— GIVEN RECORDS —

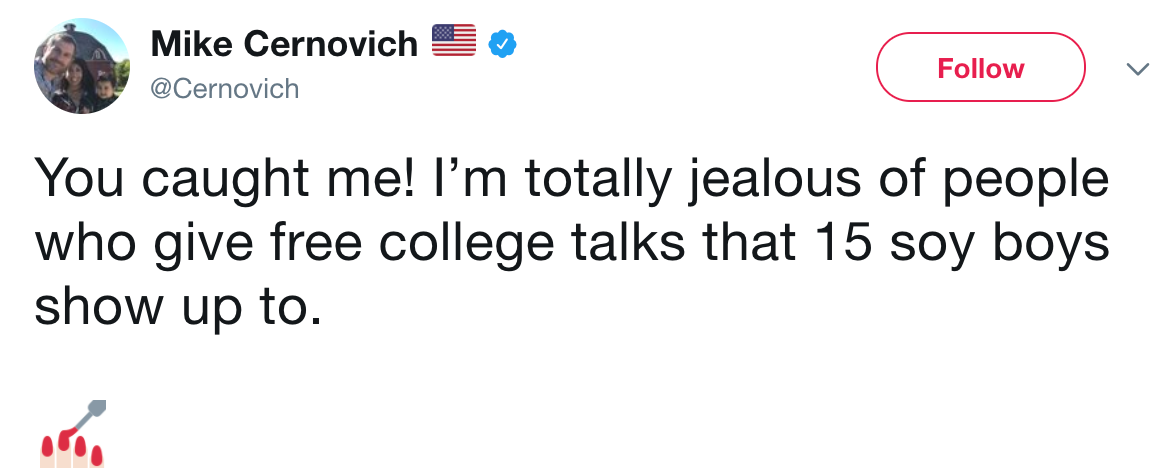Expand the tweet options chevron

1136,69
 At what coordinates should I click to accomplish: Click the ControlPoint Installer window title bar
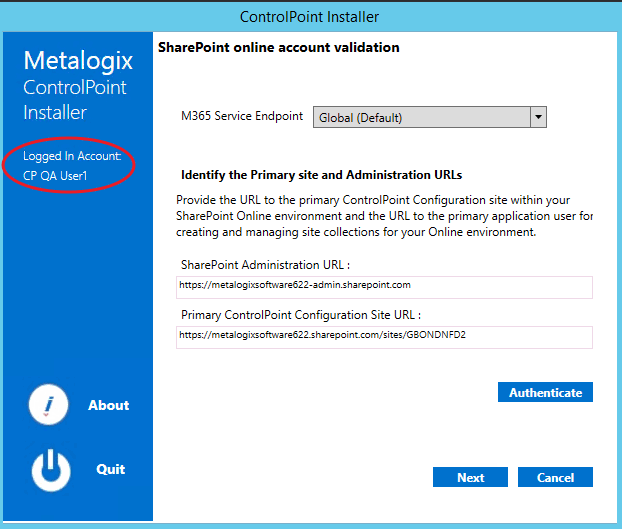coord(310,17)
...
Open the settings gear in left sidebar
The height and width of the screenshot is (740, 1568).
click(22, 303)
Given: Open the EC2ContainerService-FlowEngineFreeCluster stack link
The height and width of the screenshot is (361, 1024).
==
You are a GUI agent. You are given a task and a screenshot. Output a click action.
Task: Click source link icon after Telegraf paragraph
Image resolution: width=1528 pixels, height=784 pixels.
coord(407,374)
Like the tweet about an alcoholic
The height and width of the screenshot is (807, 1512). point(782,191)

— TASK TO COMPLETE —
Recast the records starting with the line that contains "You are a GUI" and going on through the line that contains "coord(407,374)" as a Markdown table, leaving out any blank lines. Use two columns, Row and Line, with the row number under Row and the line itself under Line.

— OUTPUT OF THE EXERCISE —
| Row | Line |
|---|---|
| 1 | You are a GUI agent. You are given a task and a screenshot. Output a click action. |
| 2 | Task: Click source link icon after Telegraf paragraph |
| 3 | Image resolution: width=1528 pixels, height=784 pixels. |
| 4 | coord(407,374) |